La Cité et ses esclaves s’ouvre par l’évocation d’un texte tardif mais important, le livre VI des Deipnosophistes, d’Athénée de Naucratis (IIe-IIIe siècles), où les convives d’un banquet d’intellectuels parlent de ces gens qui les servent,assurent les tâches pratiques et rendent possible leur monde d’hommes libres. Paulin Ismard souligne combien les interlocuteurs sont conscients du rôle décisif des esclaves dans le fonctionnement économique, politique et même militaire de leur société. Elle ne tiendrait pas sans eux, ils le savent. Toutefois, ces maîtres changent rapidement de conversation : le thème est sans intérêt. L’esclavage est donc décisif, mais doit être passé sous silence… Au fil des siècles, ce dispositif est récurrent.

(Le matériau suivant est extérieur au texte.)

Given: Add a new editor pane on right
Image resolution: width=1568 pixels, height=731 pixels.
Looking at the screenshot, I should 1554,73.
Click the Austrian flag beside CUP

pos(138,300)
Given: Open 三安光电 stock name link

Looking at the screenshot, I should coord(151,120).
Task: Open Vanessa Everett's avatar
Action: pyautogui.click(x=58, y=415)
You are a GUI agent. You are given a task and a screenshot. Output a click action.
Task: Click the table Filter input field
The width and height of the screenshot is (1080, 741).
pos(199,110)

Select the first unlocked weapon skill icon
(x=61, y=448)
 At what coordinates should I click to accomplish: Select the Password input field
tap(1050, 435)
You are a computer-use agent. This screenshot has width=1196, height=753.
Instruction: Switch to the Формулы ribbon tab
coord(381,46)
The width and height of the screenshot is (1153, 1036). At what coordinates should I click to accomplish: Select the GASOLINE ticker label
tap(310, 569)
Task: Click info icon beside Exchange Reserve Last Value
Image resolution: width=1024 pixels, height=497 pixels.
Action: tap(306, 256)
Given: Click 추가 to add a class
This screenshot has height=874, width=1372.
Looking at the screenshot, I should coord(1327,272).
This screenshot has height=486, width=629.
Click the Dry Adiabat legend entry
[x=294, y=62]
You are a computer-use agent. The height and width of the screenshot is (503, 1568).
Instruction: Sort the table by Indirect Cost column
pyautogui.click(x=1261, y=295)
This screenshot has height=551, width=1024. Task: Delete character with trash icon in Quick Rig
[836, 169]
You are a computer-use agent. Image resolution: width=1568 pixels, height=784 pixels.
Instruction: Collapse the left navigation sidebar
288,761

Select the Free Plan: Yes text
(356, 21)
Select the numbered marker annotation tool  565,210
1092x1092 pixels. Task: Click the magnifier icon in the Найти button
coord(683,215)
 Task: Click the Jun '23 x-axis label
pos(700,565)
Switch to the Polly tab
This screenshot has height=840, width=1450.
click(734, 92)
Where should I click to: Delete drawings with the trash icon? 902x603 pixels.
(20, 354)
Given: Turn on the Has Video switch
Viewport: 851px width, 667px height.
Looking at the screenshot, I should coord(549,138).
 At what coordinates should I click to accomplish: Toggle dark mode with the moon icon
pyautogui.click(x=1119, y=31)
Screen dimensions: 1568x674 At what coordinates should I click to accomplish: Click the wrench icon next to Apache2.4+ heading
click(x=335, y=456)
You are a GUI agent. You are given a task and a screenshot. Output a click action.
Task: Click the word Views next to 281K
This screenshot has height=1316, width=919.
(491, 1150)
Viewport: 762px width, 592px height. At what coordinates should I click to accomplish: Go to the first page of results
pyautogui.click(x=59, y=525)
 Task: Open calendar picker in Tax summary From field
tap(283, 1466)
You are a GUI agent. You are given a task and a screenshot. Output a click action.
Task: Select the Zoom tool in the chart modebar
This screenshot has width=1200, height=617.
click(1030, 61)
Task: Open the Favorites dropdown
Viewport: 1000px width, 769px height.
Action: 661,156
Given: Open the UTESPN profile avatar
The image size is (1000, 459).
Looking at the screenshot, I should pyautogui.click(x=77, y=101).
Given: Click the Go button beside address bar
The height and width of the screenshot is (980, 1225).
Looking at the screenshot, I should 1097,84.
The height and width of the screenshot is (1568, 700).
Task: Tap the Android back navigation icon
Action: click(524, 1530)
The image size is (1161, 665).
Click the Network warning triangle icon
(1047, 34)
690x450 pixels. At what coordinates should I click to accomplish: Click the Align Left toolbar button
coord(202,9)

Effets politiques et philosophiques inaperçus
Le premier axe de cette recherche concerne l’institution juridique et sociale de l’esclavage dans la démocratie athénienne antique. L’esclave n’a pas de droits, mais doit être pourvu d’un statut juridique. Ce n’est pas un citoyen libre, mais ce corps asservi n’est pas une chose. Son maître et propriétaire est responsable de lui, le représente dans certains cas, mais ne peut être accusé des fautes qu’il aurait commises. Voilà autant de difficultés. Les solutions élaborées, nécessairement imparfaites, engendrent de proche en proche des effets politiques et philosophiques inaperçus. Pour concevoir la Cité comme système de décisions entre hommes libres, il faut d’abord avoir exclu cette « part maudite ». « Tout se passe comme si, depuis Aristote, c’était au prix du refoulement de la question esclavagiste que la tradition philosophique avait pu penser le politique », écrit Paulin Ismard.
Ce rôle de l’esclavage – à la fois présent et masqué, institué et exclu – se révèle matriciel. L’historien en suit l’ombre portée bien au-delà de l’Antiquité, et bien après l’abolition du servage. C’est le second axe de l’enquête. Le statut juridique des robots, qui a déjà fait couler beaucoup d’encre, ressemble de fort près à celui de l’esclave antique. De même, le salariat ou le système moderne de représentation politique par délégation portent eux aussi les marques de cet héritage refoulé.
« L’hypothèse est assurément dérangeante, mais il existe bien un lien étroit entre le fait esclavagiste et l’expérience de l’autonomie politique à laquelle nous attachons le nom de démocratie », conclut Paulin Ismard. Voilà qui soulèvera des discussions, suscitera peut-être quelques malentendus et récupérations. Quoi qu’il en soit, le jeune chercheur, maître de conférences à la Sorbonne, s’impose avec ce troisième ouvrage comme un maître à venir. Ses livres précédents, L’Evénement Socrate (Flammarion, 2013) et La Démocratie contre les experts. Les esclaves publics en Grèce ancienne (Seuil, 2015), ont été remarqués et primés. Celui-ci confirme qu’il faut désormais compter avec un vrai penseur.